Notre maître le Rav Kook, par exemple, s’est occupé de beaucoup de choses tout au long de sa vie, mais quelle importance avaient-elles à côté de l’incendie spirituel redoutable qui faisait rage à l’intérieur de lui ? Son commentaire sur le livre de prières [publié sous le nom de ‘Olat Reaïa] n’était pas une simple explication, mais le reflet de sa propre prière.

Le Rav Yaakov Moché Harlap raconte :

“Pendant l’été 5681 (1921), le Rav partit en vacances à Har Tov, et j’allai lui rendre visite. Nous restâmes à parler jusqu’à une heure avancée de la nuit, et le matin, je m’aperçus que le Rav tardait à venir prier. De plus, à l’opposé de son habitude de ne rien faire avant la prière, je vis qu’il avait été voir l’aubergiste, et qu’il s’était lancé avec lui dans une conversation sur la manière dont poussaient les plantes, et quels arbres fruitiers on pouvait planter dans la région, et que seulement après il alla prier. Ce retard et cette conversation m’intriguèrent beaucoup, et j’osai demander au Rav de m’expliquer cela. Il me répondit : ‘Ce matin s’est enflammé dans mon cœur un tel incendie de désir du Dieu vivant, que j’ai craint que ma vie ne se consume dans la prière, et j’ai dû réduire la flamme de ces sentiments de sainteté en faisant descendre ma pensée au niveau de choses tangibles et pratiques’” [publié, avec d’autres histoires, dans le livre ‘Orot Hatefila’ du Rav Moché Tsvi Néria, dans le chapitre ‘Vekhen Haïa Mitpalel’]… 

Même quand il s’occupait des affaires publiques [dans sa fonction de Grand-Rabbin d’Israël], sa bouche ne s’écartait jamais des mots de la Thora. Dans le livre Orot Hatechouva, il y a de nombreux passages autobiographiques. Il écrit par exemple :

“Il y a des Justes qui, lorsqu’ils manquent un instant à la plénitude, selon leur mesure, de l’adhésion à Dieu la plus élevée, ressentent profondément l’angoisse de la faute, et font réparation de cette crise au moyen d’une techouva de haut niveau, d’une techouva complète, grand et puissante. Mais même si” [l’homme est dans l’adhésion à Dieu mais que] “l’adhésion n’est réalisée que d’un seul côté, celui de la crainte ou celui de l’amour, ils ressentent déjà cela comme un grand défaut, comme une rupture de la cohésion de l’ordre divin dans le monde, et ils aspirent de toute leur âme à se saisir du niveau le plus élevé de la techouva pour réparer cette dégradation”.

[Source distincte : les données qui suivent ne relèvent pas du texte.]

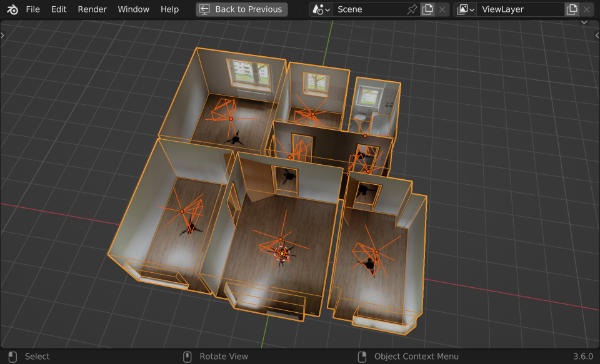Open the Window menu
The height and width of the screenshot is (364, 600).
[133, 9]
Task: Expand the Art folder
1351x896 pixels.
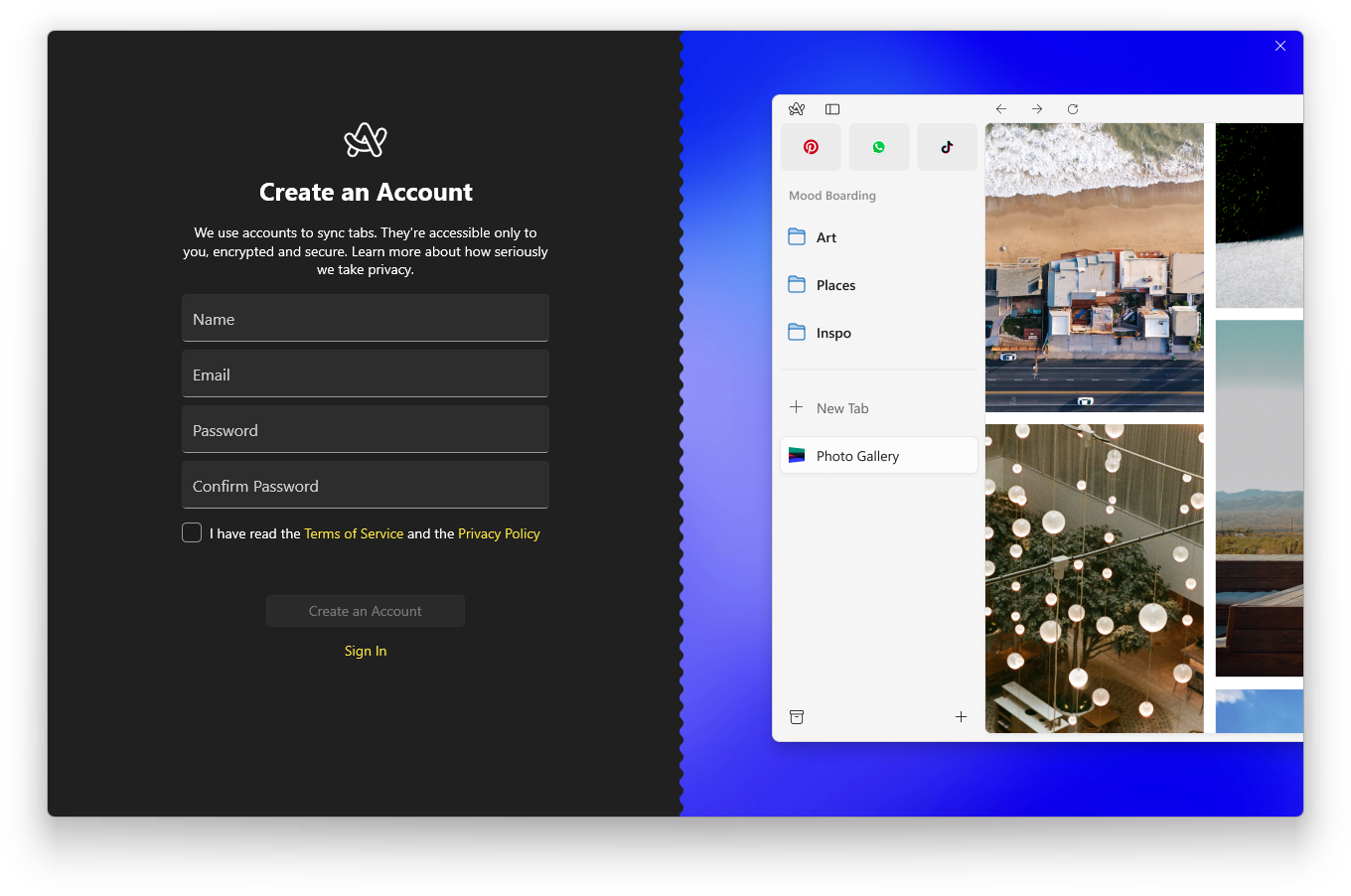Action: coord(826,237)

En fait, le Rav était lui-même au-dessus de ce niveau, selon ce qu’il écrit ensuite :

“Et les Justes les plus élevés, emplis de la bonté et de la miséricorde divine pour la Création entière, pour tous les mondes et tout ce qu’ils contiennent de haut en bas, ceux qui sont ceints de vaillance et couronnés de splendeur, de la splendeur de la vérité, ils ressentent le moindre déséquilibre dans leur système raffiné d’adhésion à Dieu” [quand ils sont remplis d’amour et de crainte de Dieu, mais que l’équilibre n’est pas précisément respecté…]. Et même si le dosage de l’amour et de la crainte n’atteint pas l’équilibre qui convient, si l’un l’emporte plus qu’il ne convient sur l’autre, ils font techouva et s’élèvent au niveau suprême, depuis lequel se répandent les trésors du flux divin, et là ils découvrent l’équilibre de la sainteté suprême…

“Ce sont eux les hommes droits auxquels le secret de l’Éternel Dieu sera toujours révélé : ‘Et avec les hommes droits est son secret’ [Proverbes 3, 32]. C’est l’exemple radieux de leur aspiration à l’excellence spirituelle qui nourrit toute âme à la recherche de la splendeur et de la vie : ‘La recherche de leur honneur est un honneur’ [Ibid. 25, 27]” [Orot Hatechouva 14, 39].